Seçim çalışmaları kapsamında Şirnex’te halkla buluşan siyasetçi Leyla Zana, asla iradelerini teslim etmeyeceklerini söyledi
Halkların Eşitlik ve Demokrasi Partisi’nin (DEM Parti) seçim çalışmaları kapsamında Şirnex’te bulunan siyasetçi Leyla Zana, ilk olarak merkez ilçeye bağlı Dêrgul Beldesi’ni ziyaret etti. Belde girişinde DEM Parti Sözcüsü Ayşegül Doğan, Şirnex Milletvekilli Nevroz Uysal Aslan, Zeki İrmez ve kalabalık partili grup tarafından karşılanan Zana, DEM Parti seçim bürosuna geçti.
Direniş kalesi Botan’dır
Burada kısa bir konuşma yapan Zana, “Direnişin kalesi Botan’dır. Hepimiz direnişi Botan’dan öğrendik” dedi. Sürecin önemine dikkati çeken Zana, “Bu dönemim hassasiyetini biliyorsunuz. Botan kendi başına bir örnektir. Dışarda olan kim varsa onlara seslenmelisiniz. Herkesin buraya gelmesi lazım. Zaman, Botan zamandır” diye konuştu. Zana, Dêrgul beldesindeki programının ardından kent merkezine geçti. Zana kent merkezinde önce DEM Parti İl Örgütünü ziyaret etti. Zana’yı DEM Parti il binası önünde yüzlerce kişi meşalelerle karşıladı. Halkla selamlaşan Zana, beraberindeki kitleyle Uludere Caddesi üzerinden yürüyüşe geçti. Ömer Kabak Meydanı’ndan Gazipaşa Mahallesi Yeni Çarşı Caddesi’ndeki seçim bürosuna yürüyen kitle, burada halay, slogan ve tezahüratlarla DEM’e destek verdi.
Şirnex şimdi daha çoşkulu
Leyla Zana, konuşmaya başlamadan önce beyaz tülbentli anneleri kitlenin önüne çağırdı. 1991 yılında Şirnex’e geldiğini ifade eden Zana, “O zaman geldiğimizde 18 kişiydik ve aralarında tek kadın bendim. Şimdi meydanlarda kadınların sayısını görüyorsunuz” dedi. Kadınların özgürleşmeden toplumun özgürleşmeyeceğini dile getiren Zana, “Şırnak 91’in sıcaklığıyla sizi selamlıyorum. Birlik ve beraberlikle selamlıyorum. Bu coşkunuz için teşekkür ederim. Bazıları diyor Şirnex, eskisi gibi coşkulu değil. Şimdi görüyorum daha da coşkulu” diye konuştu.

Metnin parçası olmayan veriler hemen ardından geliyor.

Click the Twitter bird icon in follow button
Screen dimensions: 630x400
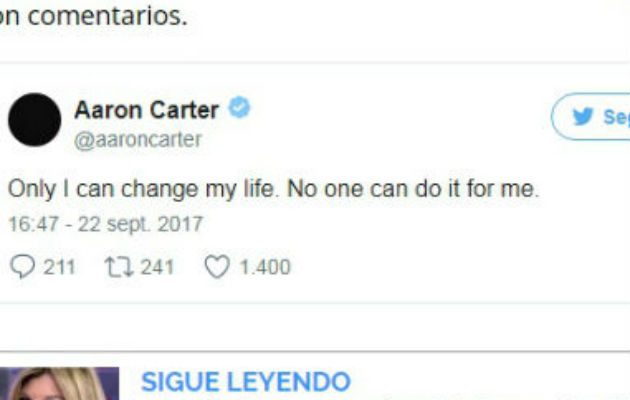click(583, 116)
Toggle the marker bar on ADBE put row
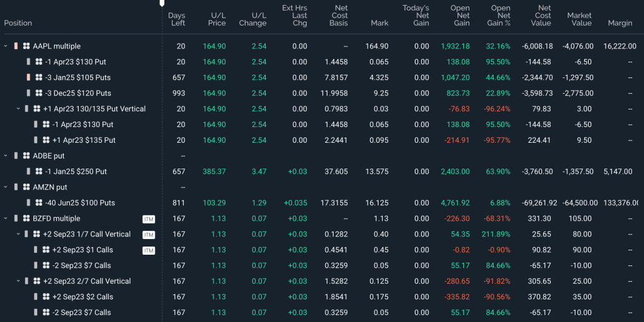 tap(16, 156)
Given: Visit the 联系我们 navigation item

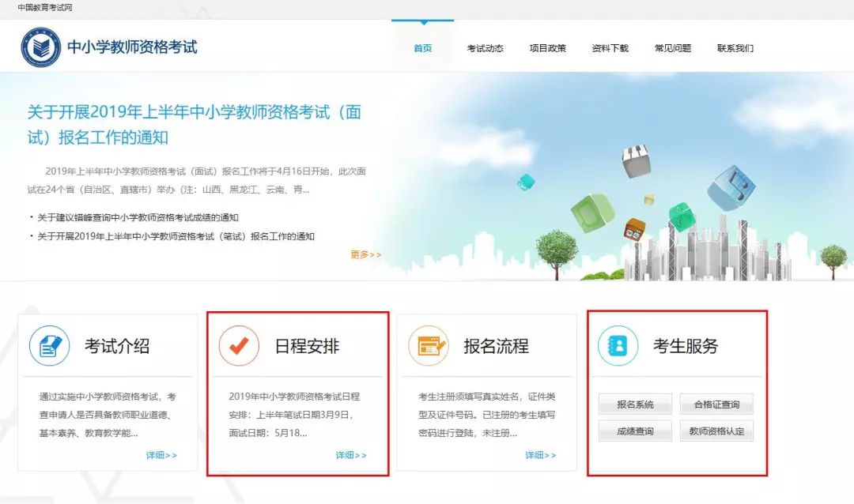Looking at the screenshot, I should coord(735,48).
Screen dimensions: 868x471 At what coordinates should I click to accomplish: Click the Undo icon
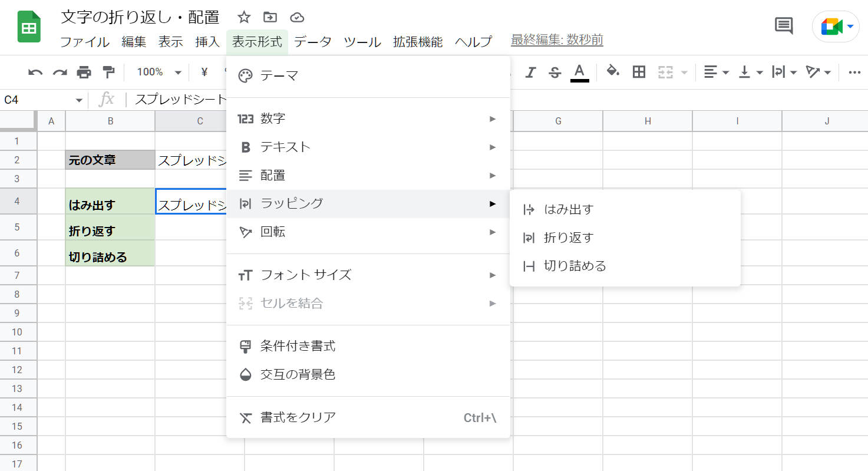(35, 71)
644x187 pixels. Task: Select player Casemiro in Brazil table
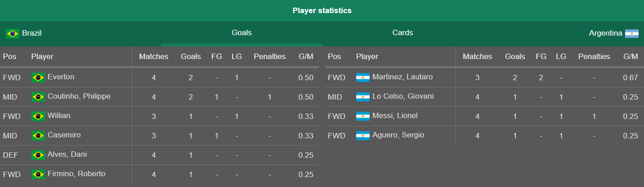pyautogui.click(x=64, y=135)
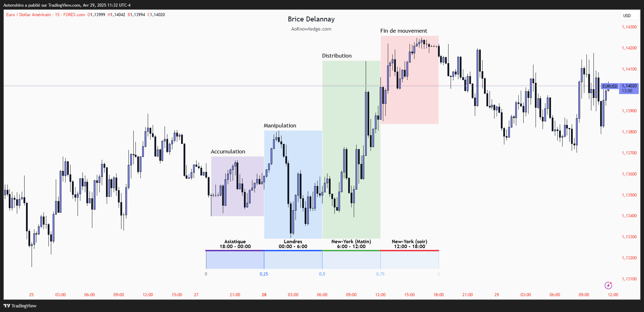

Seçimlerin kendisi gibi yaşı büyük insanlar için bir üniversite olduğunu vurgulayan Zana, “Gençler içinde ilkokuldur. Çünkü seçimler bizim için sadece belediye seçimi değildir. Seçimlerde, egemenlere karşı varlık ve yokluk mücadelesi veriyoruz. Bunun için kimse özgür irademize göz koymasın. Şirnex’i vermeyeceğiz. Şirnex bizim evimizdir. Şirnex bizim için çok önemlidir. Şirnex direniştir, Botan’ın sıcaklığıdır. Şirnex annelerin sıcaklığı ve özgürlüğüdür. Bunun için Şirnex’i kimseye vermeyiz” diye belirtti.

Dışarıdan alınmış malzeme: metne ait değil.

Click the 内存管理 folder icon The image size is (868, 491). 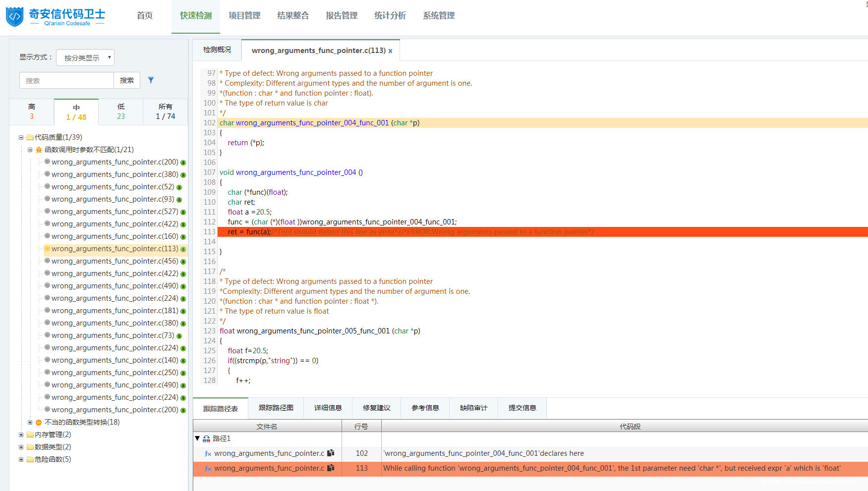30,435
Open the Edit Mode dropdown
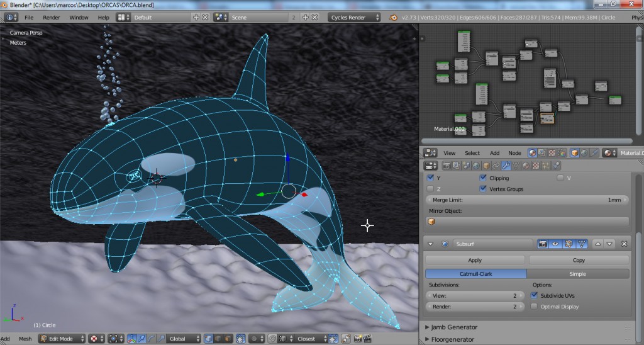Image resolution: width=644 pixels, height=345 pixels. click(61, 339)
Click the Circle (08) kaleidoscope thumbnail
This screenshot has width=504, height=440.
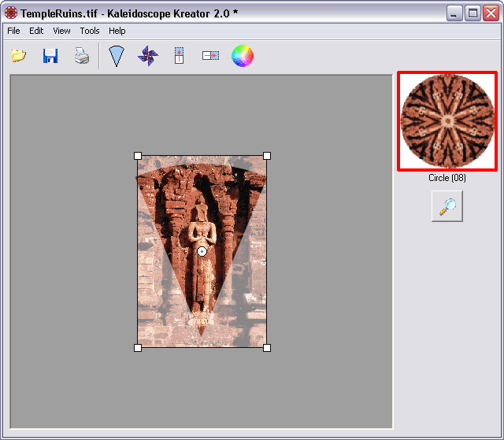[447, 120]
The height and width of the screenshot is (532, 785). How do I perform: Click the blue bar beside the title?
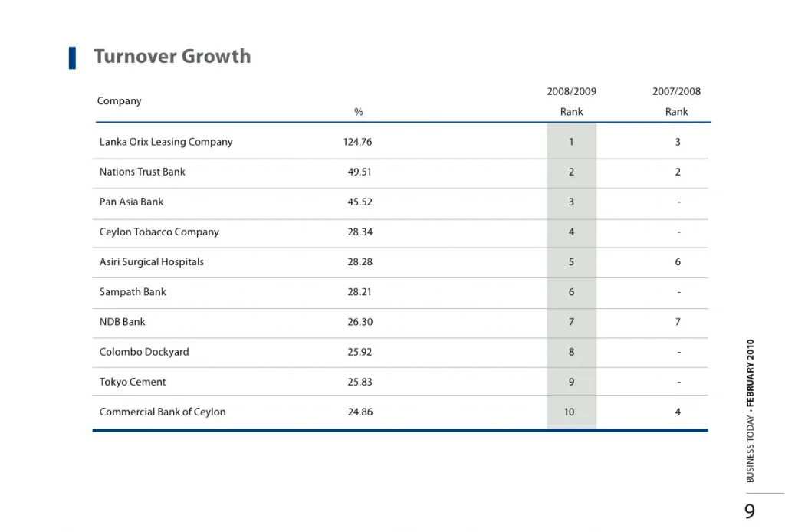click(72, 57)
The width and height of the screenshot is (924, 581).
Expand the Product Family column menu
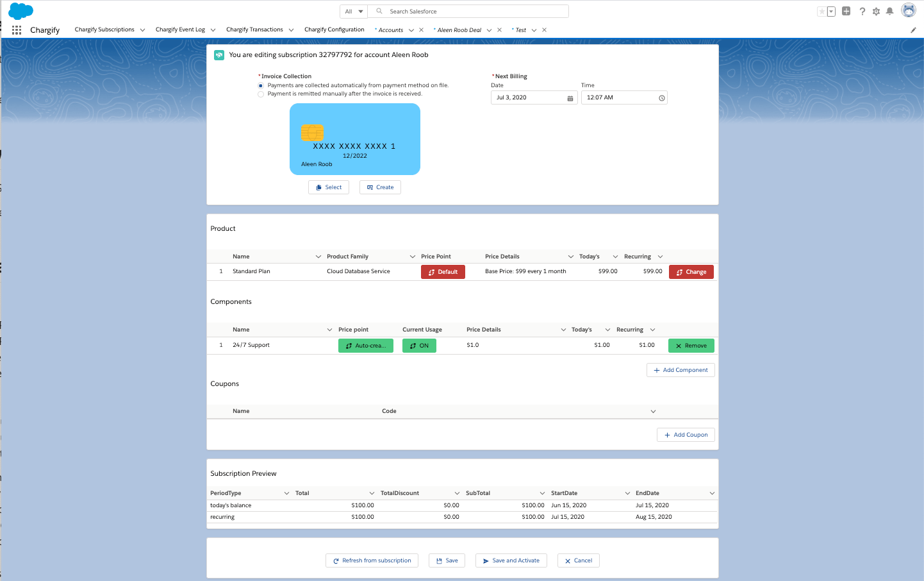[x=413, y=257]
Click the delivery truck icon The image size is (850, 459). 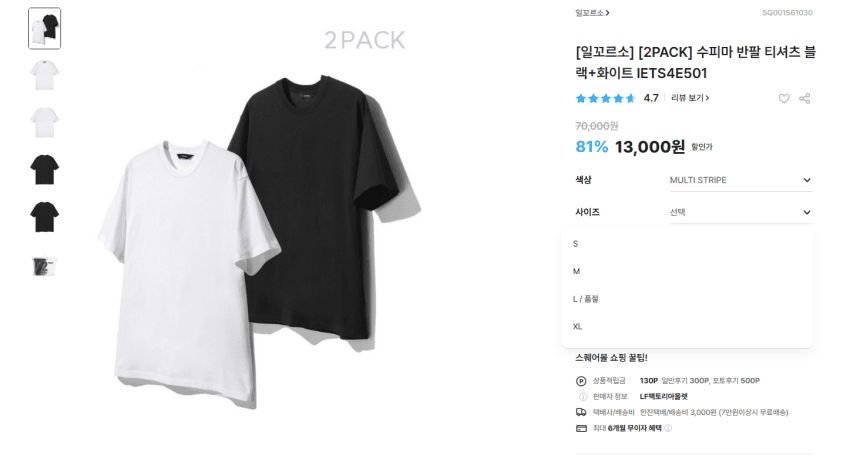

İrademizi asla teslim etmeyeceğiz
Zana, “Bizimle dalga geçiyorlar. Bizim, kendimizi yürütemeyeceğimizi söylüyorlar. Bugün bakanlarının yarısı Kürt’tür. Kürt aklı olmazsa hiçbir şey yapamazlar. Önce kendilerini yürütsünler sonra konuşsunlar. Bizim yolumuz 3’üncü yoldur. Hakikat yoludur. Buyurun onlarda gelsin bizim yolumuzda yürüsünler. Şirnex’ten sesleniyoruz. Dışarda yaşayanlar iradelerine sahip çıksınlar. Egemenler, Kürt halkını kendilerine köle olarak görüyorlar. Bizler kimsenin kölesi değiliz. 100 yıldır bizleri yok sayan bir politikaları var. Emeğimizi, toprağımızı, suyumuzu almışlar. Şimdi elimizde kalan tek şey irademizdir. Ona da göz dikmişler. Asla ama asla irademizi size vermeyeceğiz” diye konuştu.

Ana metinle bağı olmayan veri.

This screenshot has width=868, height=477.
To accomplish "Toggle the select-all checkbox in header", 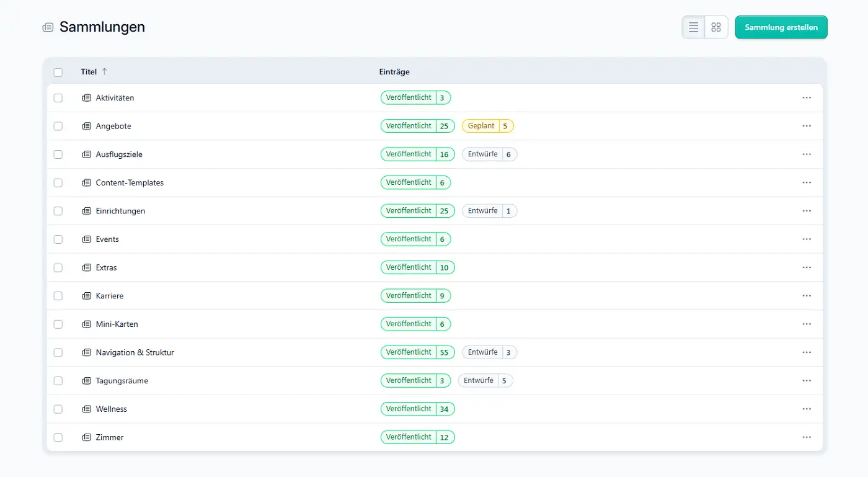I will [x=58, y=72].
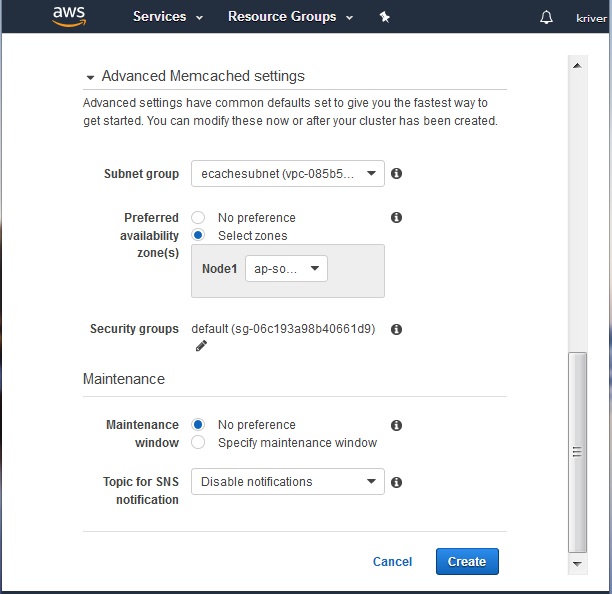Click the AWS logo home icon
The width and height of the screenshot is (612, 594).
[x=68, y=17]
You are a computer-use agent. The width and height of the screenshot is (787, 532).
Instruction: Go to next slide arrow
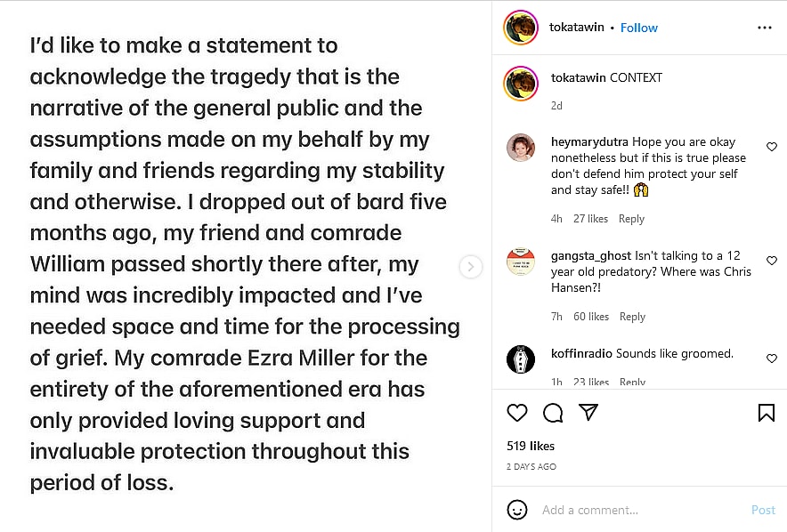[470, 266]
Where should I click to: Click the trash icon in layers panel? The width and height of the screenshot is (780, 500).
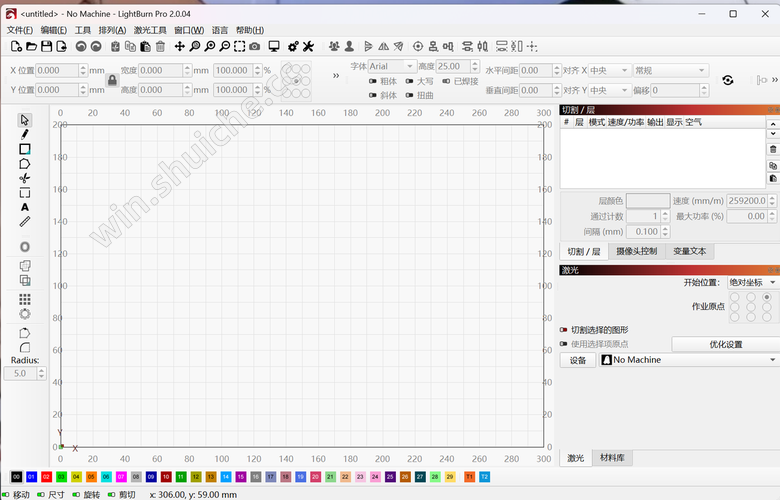click(772, 149)
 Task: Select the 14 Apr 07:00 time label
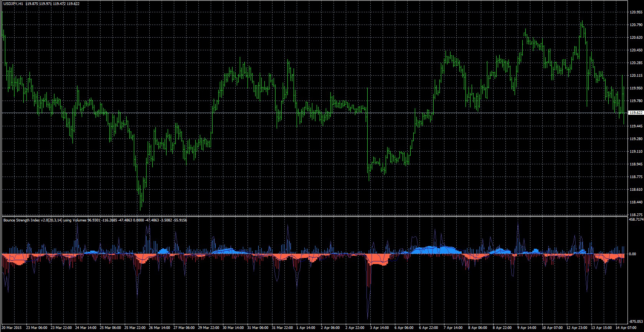(626, 328)

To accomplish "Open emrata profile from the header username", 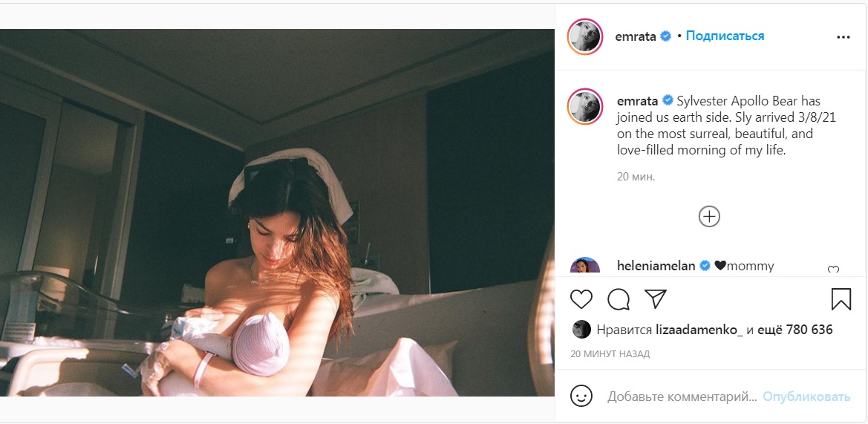I will click(636, 36).
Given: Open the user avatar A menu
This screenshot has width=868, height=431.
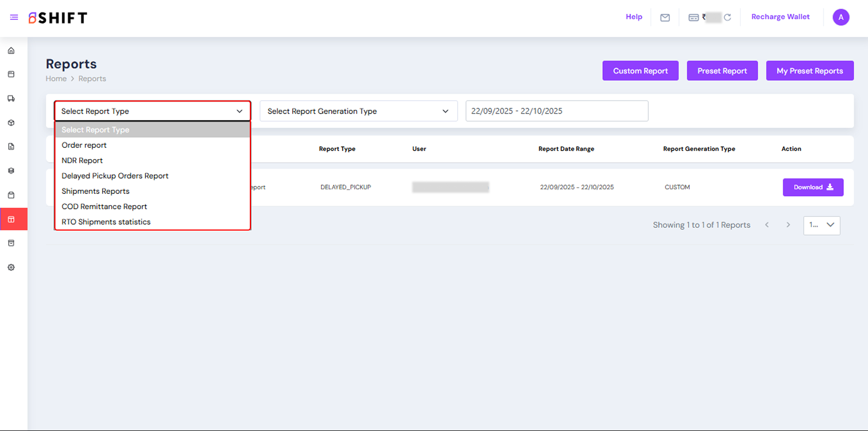Looking at the screenshot, I should 841,18.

Hırsızlar çalıyor halk eziliyor
Muhalefet ve iktidarın halka verebileceği bir umut ve vaadin kalmadığını sözlerine ekleyen Zana, şunları ifade etti: “Görüyorsunuz, muhalefetten bin bir farklı ses çıkıyor. Topluma verecekleri bir umut ve vaat yok. İktidar da aynı durumda. Bazı hırsızlarda işin içine girmiş işin kaymağını yiyor. Hırsızlar çalıyor halk eziliyor. Zehirli dilleriyle toplumu ayrıştırıyorlar. Yine birlik ve beraberlik diyen Kürtlerdir. İstanbul, Mersin bilmem nerede bize versinler diyorlar. Neden size verelim? Kime ne borcumuz var? Asıl sizlerin Kürtlere borcu var. Bir kere de siz Kürtlere verin. Her sıkışıklıkta size el atan Kürtlere bu sefer siz verin.”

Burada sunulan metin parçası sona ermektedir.